- [WHAT THE TASK REQUIRES]:
Every line of the records below from the line with "You are a computer-use" up to and including the line with "Instruction: Add a" must be reproduced exactly, and no line outside that range.

- [GIVEN RECORDS]:
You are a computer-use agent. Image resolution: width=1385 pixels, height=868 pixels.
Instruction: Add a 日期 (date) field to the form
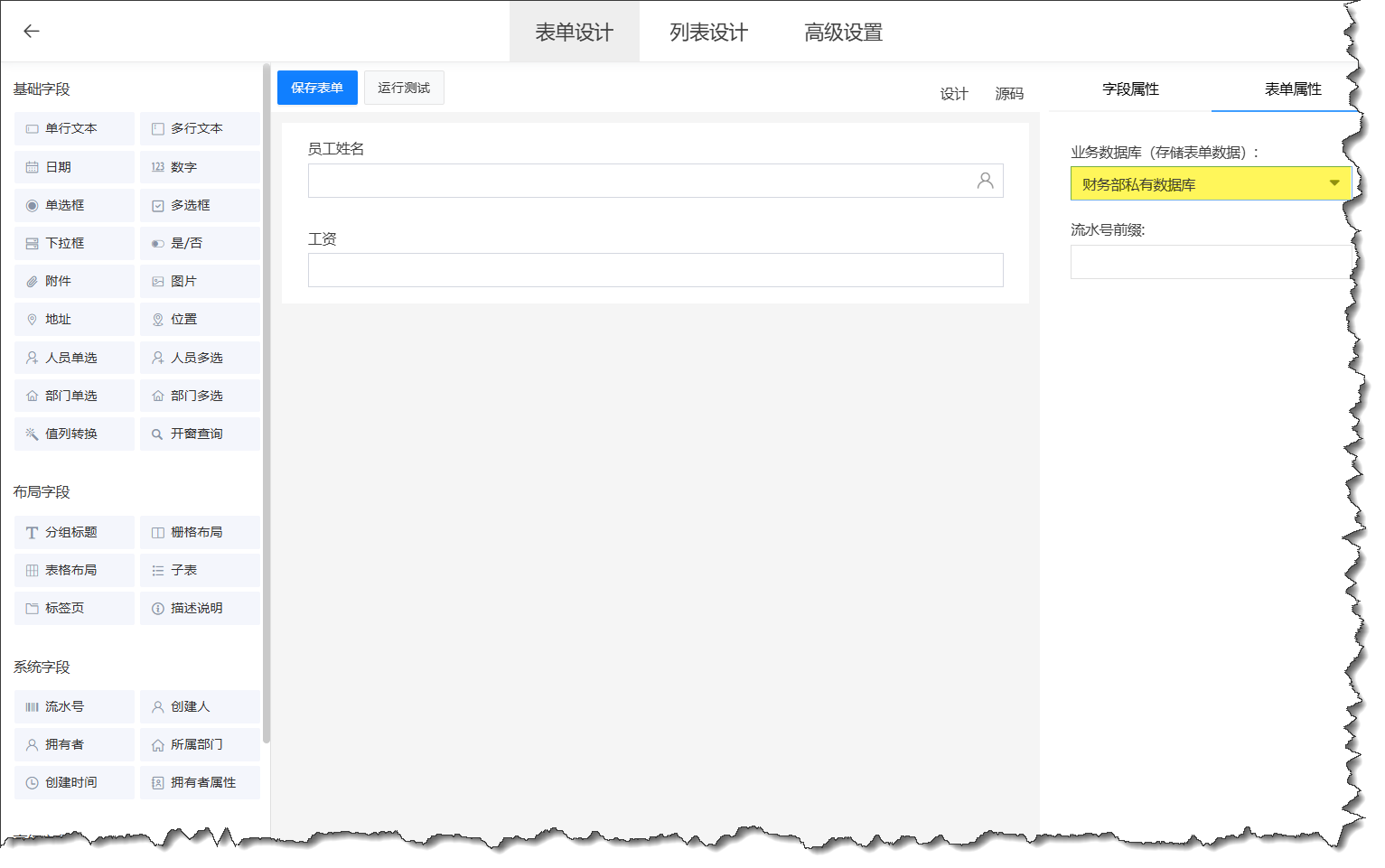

...

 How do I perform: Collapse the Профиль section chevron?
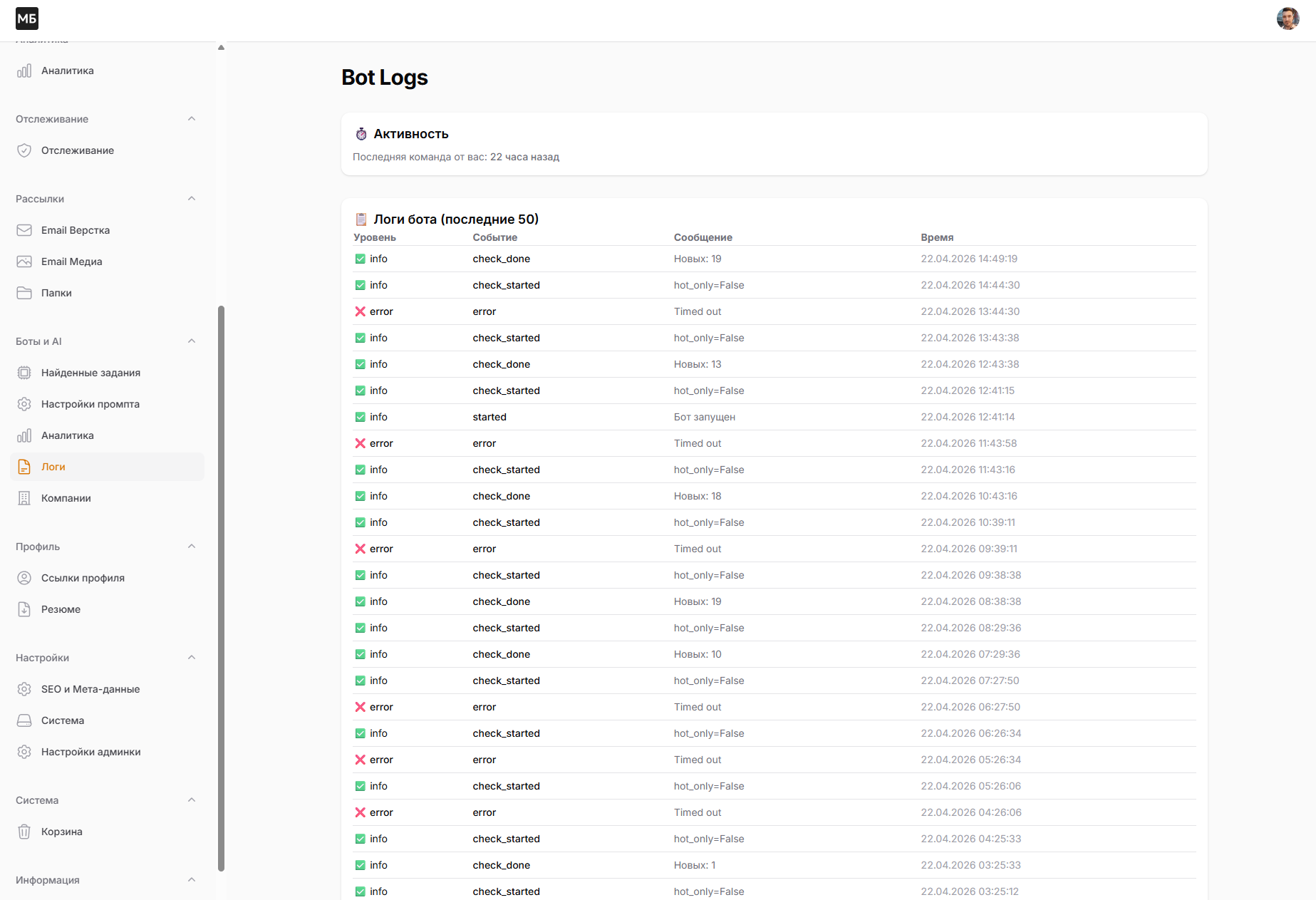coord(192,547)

---

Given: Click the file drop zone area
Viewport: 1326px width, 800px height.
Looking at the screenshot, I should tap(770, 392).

- [RESPONSE BOX]:
You are a computer-use agent. Image resolution: width=1385 pixels, height=868 pixels.
Instruction: Add a 日期 (date) field to the form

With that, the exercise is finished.